It was late on the evening of the Monday beginning the important week that they arrived at Charlottesville, and proceeded at once to the house of the bishop's widow.
They found the house hospitably lighted up, and open.
Their hostess, a dignified gentlewoman, received them with great cordiality, and rather as guests than as lodgers.
She showed the ladies to the two communicating rooms on the first floor that they were to occupy—large, airy, pleasant rooms, with a fresh breeze blowing from front to back. Each room had two neat white-draped single beds in it.
"If you please, Mrs. Wheatfield, which of these was Mrs. Grey's apartment?" inquired Emma Cavendish.
"This back room overlooking the flower-garden. But as the front room was unoccupied she had the use of that also, whenever she wished it," answered the bishop's widow.
"I was very sorry to hear from her by letter that she would not be able to remain here to receive us," said Miss Cavendish.
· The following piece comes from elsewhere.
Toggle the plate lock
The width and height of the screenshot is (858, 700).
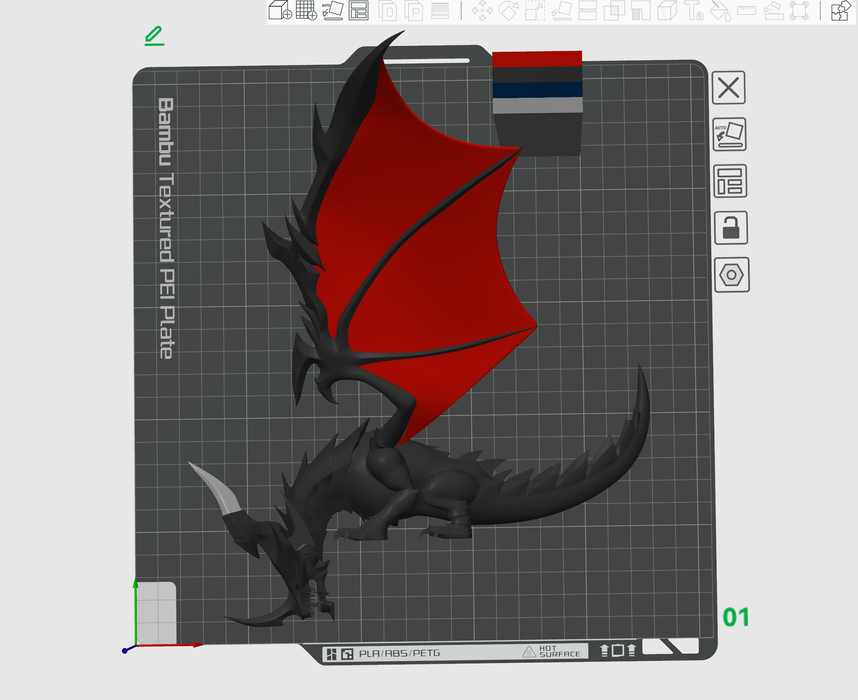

"Ah, my dear, I was just as sorry to have her go away! A sweet woman she is, Miss Cavendish," answered Mrs. Wheatfield.
"Why did she go? Is her health so very bad, Mrs. Wheatfield?"
"My dear, I think that her malady is more of the mind than of the body. But I believe that she went away only to give up these rooms to you and your friends, because there were no other suitable rooms to be obtained for you in Charlottesville."